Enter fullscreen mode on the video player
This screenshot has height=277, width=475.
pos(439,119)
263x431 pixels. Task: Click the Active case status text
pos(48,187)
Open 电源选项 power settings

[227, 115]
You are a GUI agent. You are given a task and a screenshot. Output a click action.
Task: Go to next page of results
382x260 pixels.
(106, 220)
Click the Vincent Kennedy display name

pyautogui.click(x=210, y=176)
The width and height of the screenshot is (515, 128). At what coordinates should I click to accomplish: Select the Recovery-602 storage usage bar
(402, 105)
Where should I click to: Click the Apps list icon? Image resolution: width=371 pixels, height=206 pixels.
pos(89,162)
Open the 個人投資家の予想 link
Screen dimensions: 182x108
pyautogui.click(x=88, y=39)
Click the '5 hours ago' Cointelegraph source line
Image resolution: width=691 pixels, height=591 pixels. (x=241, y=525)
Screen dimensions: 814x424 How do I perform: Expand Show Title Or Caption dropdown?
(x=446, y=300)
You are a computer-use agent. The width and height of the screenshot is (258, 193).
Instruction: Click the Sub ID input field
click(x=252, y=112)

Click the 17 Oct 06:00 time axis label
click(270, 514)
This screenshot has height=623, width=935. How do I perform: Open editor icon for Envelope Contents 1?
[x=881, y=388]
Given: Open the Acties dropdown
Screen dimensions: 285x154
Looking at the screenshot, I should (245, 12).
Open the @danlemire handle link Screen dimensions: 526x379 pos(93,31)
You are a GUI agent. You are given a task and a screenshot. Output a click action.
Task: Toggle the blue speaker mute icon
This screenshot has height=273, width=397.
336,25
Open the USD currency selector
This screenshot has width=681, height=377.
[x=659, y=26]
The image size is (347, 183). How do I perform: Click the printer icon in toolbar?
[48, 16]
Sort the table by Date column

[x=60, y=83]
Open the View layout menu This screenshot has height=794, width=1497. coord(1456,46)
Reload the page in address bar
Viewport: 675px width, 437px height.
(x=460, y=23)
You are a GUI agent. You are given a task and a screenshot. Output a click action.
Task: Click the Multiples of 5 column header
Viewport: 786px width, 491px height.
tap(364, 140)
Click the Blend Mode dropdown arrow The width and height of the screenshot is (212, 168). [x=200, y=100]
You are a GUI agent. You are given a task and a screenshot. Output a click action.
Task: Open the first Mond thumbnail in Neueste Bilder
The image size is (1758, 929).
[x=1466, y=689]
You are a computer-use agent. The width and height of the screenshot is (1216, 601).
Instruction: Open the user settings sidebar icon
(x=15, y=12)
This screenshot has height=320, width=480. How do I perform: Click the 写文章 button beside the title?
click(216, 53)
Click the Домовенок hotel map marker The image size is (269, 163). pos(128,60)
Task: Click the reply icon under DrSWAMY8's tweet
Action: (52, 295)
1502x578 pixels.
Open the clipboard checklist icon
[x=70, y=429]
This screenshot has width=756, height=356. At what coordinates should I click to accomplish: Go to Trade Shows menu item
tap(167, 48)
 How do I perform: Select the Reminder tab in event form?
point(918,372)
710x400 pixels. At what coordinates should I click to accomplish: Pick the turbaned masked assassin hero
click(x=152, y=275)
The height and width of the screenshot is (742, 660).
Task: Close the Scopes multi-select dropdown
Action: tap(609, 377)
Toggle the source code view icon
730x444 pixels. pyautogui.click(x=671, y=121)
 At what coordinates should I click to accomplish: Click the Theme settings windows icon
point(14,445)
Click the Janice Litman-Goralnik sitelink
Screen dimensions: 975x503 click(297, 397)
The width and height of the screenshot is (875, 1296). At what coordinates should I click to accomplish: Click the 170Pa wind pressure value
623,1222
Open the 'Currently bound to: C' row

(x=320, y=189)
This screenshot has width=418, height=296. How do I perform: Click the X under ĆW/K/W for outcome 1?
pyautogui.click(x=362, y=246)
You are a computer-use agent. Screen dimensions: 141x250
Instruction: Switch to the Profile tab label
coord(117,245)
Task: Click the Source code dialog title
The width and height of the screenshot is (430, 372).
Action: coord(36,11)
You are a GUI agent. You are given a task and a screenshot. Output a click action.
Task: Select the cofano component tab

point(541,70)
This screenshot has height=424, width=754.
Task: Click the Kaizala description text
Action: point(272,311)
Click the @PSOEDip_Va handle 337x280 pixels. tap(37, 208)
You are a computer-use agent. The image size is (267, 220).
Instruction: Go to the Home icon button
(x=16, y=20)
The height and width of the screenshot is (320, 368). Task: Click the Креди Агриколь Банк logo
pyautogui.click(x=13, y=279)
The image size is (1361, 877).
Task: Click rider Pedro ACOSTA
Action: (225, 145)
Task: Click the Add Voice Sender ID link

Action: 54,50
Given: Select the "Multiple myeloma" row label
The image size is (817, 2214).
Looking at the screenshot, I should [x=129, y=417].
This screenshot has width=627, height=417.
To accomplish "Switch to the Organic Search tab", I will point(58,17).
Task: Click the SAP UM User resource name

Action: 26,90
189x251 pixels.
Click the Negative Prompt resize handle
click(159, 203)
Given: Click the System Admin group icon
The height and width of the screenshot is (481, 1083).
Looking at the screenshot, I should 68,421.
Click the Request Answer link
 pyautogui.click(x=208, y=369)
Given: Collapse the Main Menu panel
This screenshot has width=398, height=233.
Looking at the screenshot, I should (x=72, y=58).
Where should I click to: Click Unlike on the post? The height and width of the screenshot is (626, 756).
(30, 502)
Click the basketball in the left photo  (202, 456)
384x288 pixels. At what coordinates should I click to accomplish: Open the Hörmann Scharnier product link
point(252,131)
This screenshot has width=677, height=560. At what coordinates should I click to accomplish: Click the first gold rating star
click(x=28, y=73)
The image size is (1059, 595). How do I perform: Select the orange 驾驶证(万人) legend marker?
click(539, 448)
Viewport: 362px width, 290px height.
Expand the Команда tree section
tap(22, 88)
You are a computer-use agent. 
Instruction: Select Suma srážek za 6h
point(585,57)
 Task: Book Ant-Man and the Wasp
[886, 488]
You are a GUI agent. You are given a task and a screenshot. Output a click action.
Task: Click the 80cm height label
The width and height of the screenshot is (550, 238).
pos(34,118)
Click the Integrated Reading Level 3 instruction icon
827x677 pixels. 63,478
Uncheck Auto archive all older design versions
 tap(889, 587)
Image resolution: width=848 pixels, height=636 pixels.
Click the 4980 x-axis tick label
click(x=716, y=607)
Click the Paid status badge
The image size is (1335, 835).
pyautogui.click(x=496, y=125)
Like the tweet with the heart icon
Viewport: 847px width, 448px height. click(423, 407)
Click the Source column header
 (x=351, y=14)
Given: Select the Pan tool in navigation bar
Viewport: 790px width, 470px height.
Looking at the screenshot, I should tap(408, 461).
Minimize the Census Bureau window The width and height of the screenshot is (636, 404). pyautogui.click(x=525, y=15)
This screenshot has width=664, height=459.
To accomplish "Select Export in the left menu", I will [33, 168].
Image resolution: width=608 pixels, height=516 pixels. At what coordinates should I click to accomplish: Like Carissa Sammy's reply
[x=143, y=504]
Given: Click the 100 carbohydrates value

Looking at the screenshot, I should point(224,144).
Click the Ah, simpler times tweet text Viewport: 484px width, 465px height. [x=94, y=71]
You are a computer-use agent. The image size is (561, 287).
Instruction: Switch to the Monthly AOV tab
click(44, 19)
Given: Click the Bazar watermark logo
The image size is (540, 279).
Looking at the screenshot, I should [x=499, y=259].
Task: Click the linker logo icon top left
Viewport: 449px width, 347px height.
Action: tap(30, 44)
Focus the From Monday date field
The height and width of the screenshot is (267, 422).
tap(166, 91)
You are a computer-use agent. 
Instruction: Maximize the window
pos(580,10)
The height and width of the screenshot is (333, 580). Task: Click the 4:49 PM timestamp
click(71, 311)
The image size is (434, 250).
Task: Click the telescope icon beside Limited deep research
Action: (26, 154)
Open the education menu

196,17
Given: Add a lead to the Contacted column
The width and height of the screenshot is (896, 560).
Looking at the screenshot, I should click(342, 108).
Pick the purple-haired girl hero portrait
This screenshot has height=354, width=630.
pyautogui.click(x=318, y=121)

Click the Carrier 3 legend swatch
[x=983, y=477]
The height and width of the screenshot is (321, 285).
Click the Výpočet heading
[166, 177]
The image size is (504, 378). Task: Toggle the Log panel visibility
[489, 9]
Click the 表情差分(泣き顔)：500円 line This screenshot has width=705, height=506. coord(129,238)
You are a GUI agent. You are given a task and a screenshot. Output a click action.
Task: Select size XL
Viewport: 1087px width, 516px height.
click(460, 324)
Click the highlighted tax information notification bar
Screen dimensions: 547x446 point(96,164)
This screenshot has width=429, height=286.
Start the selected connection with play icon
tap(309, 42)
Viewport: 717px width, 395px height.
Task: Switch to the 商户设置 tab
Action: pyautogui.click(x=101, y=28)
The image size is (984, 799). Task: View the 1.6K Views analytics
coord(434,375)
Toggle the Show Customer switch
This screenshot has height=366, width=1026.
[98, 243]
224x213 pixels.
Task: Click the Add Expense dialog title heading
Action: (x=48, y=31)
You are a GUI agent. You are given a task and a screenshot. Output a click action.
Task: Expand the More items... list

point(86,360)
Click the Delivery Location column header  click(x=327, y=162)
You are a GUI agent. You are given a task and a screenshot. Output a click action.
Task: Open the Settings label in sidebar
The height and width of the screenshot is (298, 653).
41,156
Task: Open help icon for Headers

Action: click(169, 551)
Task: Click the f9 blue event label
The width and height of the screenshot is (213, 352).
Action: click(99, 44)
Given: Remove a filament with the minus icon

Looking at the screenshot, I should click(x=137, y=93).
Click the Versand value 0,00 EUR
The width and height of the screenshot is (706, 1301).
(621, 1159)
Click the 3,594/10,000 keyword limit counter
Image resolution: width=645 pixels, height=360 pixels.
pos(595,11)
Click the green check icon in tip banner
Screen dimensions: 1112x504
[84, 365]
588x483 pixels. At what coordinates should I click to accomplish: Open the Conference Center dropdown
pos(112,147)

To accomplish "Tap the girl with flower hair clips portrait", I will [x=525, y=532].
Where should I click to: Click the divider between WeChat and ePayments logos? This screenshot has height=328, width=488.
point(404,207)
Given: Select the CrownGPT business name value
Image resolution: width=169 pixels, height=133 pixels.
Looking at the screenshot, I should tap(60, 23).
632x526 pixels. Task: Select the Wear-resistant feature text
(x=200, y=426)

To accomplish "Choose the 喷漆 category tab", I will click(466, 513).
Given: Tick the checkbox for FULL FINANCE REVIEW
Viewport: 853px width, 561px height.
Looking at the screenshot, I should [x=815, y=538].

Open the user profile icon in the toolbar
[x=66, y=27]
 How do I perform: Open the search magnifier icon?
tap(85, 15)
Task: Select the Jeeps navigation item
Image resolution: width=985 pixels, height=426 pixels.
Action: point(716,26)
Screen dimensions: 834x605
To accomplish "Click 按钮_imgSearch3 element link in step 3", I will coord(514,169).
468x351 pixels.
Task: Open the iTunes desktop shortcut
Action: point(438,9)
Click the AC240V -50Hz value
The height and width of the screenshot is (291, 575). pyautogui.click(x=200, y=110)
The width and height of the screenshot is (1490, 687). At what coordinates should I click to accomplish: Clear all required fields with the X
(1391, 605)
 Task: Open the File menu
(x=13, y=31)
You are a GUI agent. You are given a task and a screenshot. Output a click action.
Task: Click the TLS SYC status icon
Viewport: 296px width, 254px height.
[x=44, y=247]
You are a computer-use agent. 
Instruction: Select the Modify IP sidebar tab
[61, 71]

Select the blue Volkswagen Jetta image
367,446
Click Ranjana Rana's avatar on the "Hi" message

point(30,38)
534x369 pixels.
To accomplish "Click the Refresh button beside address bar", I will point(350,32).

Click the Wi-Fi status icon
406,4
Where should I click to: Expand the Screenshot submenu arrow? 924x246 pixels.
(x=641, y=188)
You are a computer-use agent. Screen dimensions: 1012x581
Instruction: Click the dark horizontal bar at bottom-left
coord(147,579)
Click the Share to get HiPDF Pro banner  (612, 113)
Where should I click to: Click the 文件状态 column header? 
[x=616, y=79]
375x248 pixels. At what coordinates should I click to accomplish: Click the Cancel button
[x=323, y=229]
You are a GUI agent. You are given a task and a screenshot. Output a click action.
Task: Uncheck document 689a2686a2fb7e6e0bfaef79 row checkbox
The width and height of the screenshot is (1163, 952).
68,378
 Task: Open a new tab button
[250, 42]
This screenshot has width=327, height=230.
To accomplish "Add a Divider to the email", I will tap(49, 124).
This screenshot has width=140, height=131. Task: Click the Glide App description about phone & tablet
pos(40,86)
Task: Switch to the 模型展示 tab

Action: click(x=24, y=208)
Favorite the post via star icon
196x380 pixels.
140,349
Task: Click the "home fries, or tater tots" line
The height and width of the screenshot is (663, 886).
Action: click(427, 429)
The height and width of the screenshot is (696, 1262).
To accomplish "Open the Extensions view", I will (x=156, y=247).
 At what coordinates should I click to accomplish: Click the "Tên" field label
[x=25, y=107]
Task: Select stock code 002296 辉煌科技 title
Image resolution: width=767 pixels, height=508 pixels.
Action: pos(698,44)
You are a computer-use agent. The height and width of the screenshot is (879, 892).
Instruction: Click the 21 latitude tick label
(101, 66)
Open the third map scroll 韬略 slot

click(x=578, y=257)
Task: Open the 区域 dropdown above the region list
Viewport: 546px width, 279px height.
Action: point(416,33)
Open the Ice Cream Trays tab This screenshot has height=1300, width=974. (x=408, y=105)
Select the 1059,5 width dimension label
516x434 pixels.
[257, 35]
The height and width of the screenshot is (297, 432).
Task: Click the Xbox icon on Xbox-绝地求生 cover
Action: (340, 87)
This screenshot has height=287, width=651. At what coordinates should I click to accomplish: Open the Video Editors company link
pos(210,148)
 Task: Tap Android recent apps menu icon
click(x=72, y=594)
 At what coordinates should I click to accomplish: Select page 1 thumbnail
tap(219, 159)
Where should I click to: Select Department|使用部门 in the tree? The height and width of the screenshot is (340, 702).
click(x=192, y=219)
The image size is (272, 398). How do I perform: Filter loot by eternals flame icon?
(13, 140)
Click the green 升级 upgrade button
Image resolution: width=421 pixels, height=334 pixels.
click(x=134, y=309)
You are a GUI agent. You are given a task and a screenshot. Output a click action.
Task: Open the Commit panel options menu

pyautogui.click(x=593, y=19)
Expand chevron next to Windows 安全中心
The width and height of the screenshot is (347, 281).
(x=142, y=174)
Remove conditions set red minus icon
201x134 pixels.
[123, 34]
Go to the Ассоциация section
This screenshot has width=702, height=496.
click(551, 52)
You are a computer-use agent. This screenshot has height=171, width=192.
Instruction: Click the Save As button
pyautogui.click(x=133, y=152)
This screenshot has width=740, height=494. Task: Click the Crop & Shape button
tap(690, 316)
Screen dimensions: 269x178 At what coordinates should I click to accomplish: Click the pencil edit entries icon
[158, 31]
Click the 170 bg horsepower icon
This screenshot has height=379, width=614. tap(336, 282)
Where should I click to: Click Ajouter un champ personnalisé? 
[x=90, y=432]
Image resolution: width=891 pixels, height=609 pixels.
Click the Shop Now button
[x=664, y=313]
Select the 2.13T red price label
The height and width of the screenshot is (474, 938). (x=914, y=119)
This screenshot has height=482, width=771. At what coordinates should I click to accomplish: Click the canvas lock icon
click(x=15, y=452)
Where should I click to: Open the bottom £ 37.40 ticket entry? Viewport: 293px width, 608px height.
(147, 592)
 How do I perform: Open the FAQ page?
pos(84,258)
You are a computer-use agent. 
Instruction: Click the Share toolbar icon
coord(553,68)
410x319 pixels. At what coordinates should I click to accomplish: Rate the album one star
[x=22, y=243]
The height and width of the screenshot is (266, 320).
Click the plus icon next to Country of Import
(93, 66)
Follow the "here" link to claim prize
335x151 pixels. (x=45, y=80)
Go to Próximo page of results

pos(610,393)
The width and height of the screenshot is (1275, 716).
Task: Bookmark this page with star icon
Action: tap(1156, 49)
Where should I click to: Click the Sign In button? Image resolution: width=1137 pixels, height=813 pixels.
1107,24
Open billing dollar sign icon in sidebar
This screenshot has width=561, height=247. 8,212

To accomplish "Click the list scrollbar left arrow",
☆ ☆ ☆
● WORK INSTRUCTION
Scan the records above for the word "girl" and return every line where it occurs.

● RESPONSE FOR THIS EXERCISE
Pick the purple-haired girl hero portrait
To accomplish "Tap the girl with flower hair clips portrait", I will [x=525, y=532].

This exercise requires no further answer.